The passage would have come from a chapter I call Accident that looks at the tragedies that have unfolded on and around Mount Hood, from the very first time a climber met his maker on the mountain — it was a Portland grocer named Frederic Kirn, who in 1896 was swept off Cooper Spur by a rockslide — to a trio of climbers who tried to sneak in a climb up the Reid Glacier Headwall during a brief weather window in December 2009. In between, the chapter touches on everything from the Mount Hood Triangle and the OES tragedy to a freak accident in the volcanic vents high up on the mountain and a tragic slip that cost a married couple their lives. When the latter happened, I was a few hundred feet below the summit on my very first climb of Hood ever.

But the highlight of Accident, for me anyway, is a story about something that happened eleven nine years ago today. It involved several different climbing teams, a renowned Portland physician climber, a U.S. Air Force Pave Hawk helicopter, and a pararescue jumper named Andrew Canfield.

But rather than share an excerpt from the book here, I instead decided to embed an unbelievable video that captures a dramatic part of the story.

The rest is in the book.


Money Mountain

There are so many different sides to Mount Hood: skiing, climbing, hiking, the surrounding forest, the water, weather, history, people and places. All of which I at least touched on in On Mount Hood.

But there’s also an entirely different side as well: the business side. And while I included a lot of that in the book, I focused on that aspect entirely for a 2,500-word article in the latest issue of Oregon Business magazine. Enjoy.


Hood History

Some of the most interesting stories about Mount Hood come from the early days of its exploration by the people who came to live in Portland and its surrounds. Like the disputed first summit by  Thomas J. Dryer, publisher of what became The Oregonian, in 1854. (Three years later, one of Dryer’s employees, Henry Pittock, was part of a team that bagged the official first ascent.) And the reason that Illumination Rock, a prominent outcropping at about 9,500 feet on Hood’s southwest shoulder, is called Illumination Rock. (Various parties in the 1870s and 1880s hauled a substance known as red fire to the rock and the mountain’s summit and set about illuminating the peak for the masses back in Portland to see.)

One of my favorites is the story of where the Mazamas, a long-standing mountaineering and outdoor club based in Portland, got its start in 1894. From the group’s web site:

Responding to an advertisement run in the Morning Oregonian of June 12, 1894:  “To Mountain Climbers and Lovers of Nature . . . It has been decided to meet on the summit of Mt. Hood on the 19th of next month …” more than 300 people encamped on the flanks of Mt. Hood on July 18. By 8:00 am the next day, the first climbing party reached the 11,239’ summit, followed by the rest of the 193 men and women who were to reach the summit that day. One hundred and five climbers became charter members.

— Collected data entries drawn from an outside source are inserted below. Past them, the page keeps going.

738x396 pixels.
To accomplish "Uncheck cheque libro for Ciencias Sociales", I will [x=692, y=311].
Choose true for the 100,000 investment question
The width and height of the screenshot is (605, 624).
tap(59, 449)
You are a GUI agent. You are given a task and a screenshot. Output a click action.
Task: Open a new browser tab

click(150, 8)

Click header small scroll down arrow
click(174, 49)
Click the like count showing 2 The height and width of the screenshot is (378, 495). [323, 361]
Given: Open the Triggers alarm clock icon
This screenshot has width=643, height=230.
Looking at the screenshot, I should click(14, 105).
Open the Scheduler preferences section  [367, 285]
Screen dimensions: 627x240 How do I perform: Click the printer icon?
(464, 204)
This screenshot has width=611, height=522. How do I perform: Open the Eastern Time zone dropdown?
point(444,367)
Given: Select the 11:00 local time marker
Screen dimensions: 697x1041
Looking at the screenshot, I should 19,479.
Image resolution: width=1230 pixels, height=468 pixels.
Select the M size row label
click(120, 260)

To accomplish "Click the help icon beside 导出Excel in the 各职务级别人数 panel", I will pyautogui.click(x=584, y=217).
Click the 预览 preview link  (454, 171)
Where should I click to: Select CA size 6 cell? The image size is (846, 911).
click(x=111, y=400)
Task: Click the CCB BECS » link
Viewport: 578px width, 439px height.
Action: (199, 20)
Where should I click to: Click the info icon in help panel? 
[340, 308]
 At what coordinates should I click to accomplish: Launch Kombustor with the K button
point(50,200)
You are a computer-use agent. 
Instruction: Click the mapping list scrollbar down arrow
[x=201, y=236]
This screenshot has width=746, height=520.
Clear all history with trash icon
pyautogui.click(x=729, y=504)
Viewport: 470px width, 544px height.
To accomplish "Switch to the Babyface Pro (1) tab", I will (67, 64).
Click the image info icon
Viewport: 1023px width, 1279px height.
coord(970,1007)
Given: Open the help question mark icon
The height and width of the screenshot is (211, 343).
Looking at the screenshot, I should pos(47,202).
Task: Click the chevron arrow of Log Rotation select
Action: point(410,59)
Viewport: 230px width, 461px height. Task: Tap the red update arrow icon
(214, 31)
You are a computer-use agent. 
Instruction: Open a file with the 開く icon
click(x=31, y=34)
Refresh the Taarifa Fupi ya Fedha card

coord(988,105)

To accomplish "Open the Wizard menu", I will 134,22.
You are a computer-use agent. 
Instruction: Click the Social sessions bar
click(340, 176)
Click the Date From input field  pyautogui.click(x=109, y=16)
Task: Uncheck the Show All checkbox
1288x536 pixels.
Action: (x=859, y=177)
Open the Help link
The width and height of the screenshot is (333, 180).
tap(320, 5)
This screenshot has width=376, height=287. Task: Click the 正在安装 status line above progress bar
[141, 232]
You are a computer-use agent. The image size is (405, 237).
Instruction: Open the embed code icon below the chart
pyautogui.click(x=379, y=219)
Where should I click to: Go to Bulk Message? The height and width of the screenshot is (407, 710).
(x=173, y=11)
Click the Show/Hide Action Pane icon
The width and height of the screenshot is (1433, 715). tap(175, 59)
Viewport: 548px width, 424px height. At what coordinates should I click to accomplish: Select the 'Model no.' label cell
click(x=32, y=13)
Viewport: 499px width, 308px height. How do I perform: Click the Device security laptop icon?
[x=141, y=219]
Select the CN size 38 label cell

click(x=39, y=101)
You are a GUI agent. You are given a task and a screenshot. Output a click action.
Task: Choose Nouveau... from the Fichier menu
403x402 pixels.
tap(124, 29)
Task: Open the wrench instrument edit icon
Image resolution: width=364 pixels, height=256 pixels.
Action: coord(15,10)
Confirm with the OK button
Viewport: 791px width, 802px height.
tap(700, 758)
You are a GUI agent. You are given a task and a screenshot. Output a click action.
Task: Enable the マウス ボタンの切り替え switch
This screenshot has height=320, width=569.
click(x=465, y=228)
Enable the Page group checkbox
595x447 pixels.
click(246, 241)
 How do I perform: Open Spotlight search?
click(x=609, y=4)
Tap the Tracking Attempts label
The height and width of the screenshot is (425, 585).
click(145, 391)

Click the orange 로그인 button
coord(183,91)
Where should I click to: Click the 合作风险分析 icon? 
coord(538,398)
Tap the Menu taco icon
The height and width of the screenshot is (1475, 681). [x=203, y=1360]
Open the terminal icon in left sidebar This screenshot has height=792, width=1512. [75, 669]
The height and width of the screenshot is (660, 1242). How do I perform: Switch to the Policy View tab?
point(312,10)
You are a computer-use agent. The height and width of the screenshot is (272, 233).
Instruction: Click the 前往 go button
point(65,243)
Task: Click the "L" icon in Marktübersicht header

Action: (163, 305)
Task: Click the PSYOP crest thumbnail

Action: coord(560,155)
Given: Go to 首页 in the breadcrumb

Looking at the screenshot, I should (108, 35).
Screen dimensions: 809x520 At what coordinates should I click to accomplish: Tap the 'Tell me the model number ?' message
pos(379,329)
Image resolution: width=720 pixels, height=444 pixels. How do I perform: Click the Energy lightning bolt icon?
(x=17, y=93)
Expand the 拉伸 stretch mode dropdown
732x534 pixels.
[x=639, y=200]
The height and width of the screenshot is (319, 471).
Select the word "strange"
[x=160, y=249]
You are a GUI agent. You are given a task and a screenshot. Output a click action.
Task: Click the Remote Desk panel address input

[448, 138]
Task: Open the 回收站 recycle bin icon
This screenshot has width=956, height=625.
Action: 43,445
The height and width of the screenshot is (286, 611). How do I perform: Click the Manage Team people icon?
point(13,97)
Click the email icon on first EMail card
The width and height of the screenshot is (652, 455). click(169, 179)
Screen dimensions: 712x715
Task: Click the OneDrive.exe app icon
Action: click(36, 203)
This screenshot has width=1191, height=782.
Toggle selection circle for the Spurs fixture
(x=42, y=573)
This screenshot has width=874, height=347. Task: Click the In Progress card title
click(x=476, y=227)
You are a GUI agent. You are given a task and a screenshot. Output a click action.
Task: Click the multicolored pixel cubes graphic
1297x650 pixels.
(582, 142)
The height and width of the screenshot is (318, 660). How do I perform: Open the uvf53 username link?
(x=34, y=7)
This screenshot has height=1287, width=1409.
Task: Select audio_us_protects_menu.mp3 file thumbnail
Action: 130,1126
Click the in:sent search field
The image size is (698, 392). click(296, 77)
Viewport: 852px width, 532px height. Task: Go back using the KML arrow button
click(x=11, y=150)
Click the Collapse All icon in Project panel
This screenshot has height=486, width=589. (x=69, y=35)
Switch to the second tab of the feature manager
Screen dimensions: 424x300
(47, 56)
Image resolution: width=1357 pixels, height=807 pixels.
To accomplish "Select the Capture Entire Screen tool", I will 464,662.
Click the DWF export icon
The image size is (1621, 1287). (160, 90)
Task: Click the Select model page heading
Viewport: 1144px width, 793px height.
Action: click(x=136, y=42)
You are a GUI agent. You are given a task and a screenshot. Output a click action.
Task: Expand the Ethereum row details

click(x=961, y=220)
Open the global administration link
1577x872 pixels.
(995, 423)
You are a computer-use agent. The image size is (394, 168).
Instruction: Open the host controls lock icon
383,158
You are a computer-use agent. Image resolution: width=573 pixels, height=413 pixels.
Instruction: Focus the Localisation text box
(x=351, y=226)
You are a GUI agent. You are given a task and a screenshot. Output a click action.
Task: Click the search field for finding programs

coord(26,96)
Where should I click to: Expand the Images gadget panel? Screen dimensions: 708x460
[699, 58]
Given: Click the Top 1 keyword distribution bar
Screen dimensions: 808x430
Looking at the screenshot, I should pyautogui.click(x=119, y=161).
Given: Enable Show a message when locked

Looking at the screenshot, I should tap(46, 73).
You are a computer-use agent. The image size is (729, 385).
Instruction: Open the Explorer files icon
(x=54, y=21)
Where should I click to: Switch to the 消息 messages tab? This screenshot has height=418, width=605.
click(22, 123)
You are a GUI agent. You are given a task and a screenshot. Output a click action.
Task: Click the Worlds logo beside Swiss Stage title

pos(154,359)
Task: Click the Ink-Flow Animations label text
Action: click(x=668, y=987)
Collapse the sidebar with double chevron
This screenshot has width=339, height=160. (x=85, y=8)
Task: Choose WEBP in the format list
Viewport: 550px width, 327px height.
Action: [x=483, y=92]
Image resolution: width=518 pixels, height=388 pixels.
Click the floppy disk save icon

And here’s a photo from that very day, courtesy of the Mazamas.

Mazamas on summit


25 years ago . . . the OES tragedy on Mount Hood

Today marks 25 years since the worst climbing accident in all Mount Hood history: Nine dead, seven of them high school students from the Oregon Episcopal School. They’d been part of a team climbing the mountain for OES’ annual Basecamp Wilderness Education Program. The weather turned hellish, they didn’t turn around, the climb fell apart. Searchers found three bodies two days later; six more the next day in a snow cave buried under five feet of snow, but also, miraculously, two survivors.

For a number of reasons, I didn’t dwell too deeply on the OES disaster in On Mount Hood. I did touch on it, of course, and I also wrote briefly about its legacy on Mount Hood 25 years later for Portland Monthly this month. The latter story included an interview with Rocky Henderson, a well-known search-and-rescue volunteer whose very first mission ever with Portland Mountain Rescue was the OES climb.

“It was so frustrating,” Henderson told me of the search efforts. “When the weather finally cleared, we thought, ‘OK, now we’re definitely going to find them.’ But we didn’t. By then, there were no clues as to where they were. They had been completely obliterated by the storm.”

Something about climbing accidents intrigues people, myself included. And Mount Hood has had its share of them. But even though I was 12 and living in Ohio when it happened, there’s something singular about the OES accident. The scale of it, the what-ifs, the age of the victims. It’s heartbreaking. I read The Mountain Never Cries, a book by Ann Holaday, mother of Giles Thompson, one of the two OES survivors. I read all of the stories in the Oregonian from during and after the accident, the People magazine story, the piece in Backpacker, and on and on.

It is a sad but incredible story. One worth remembering, always.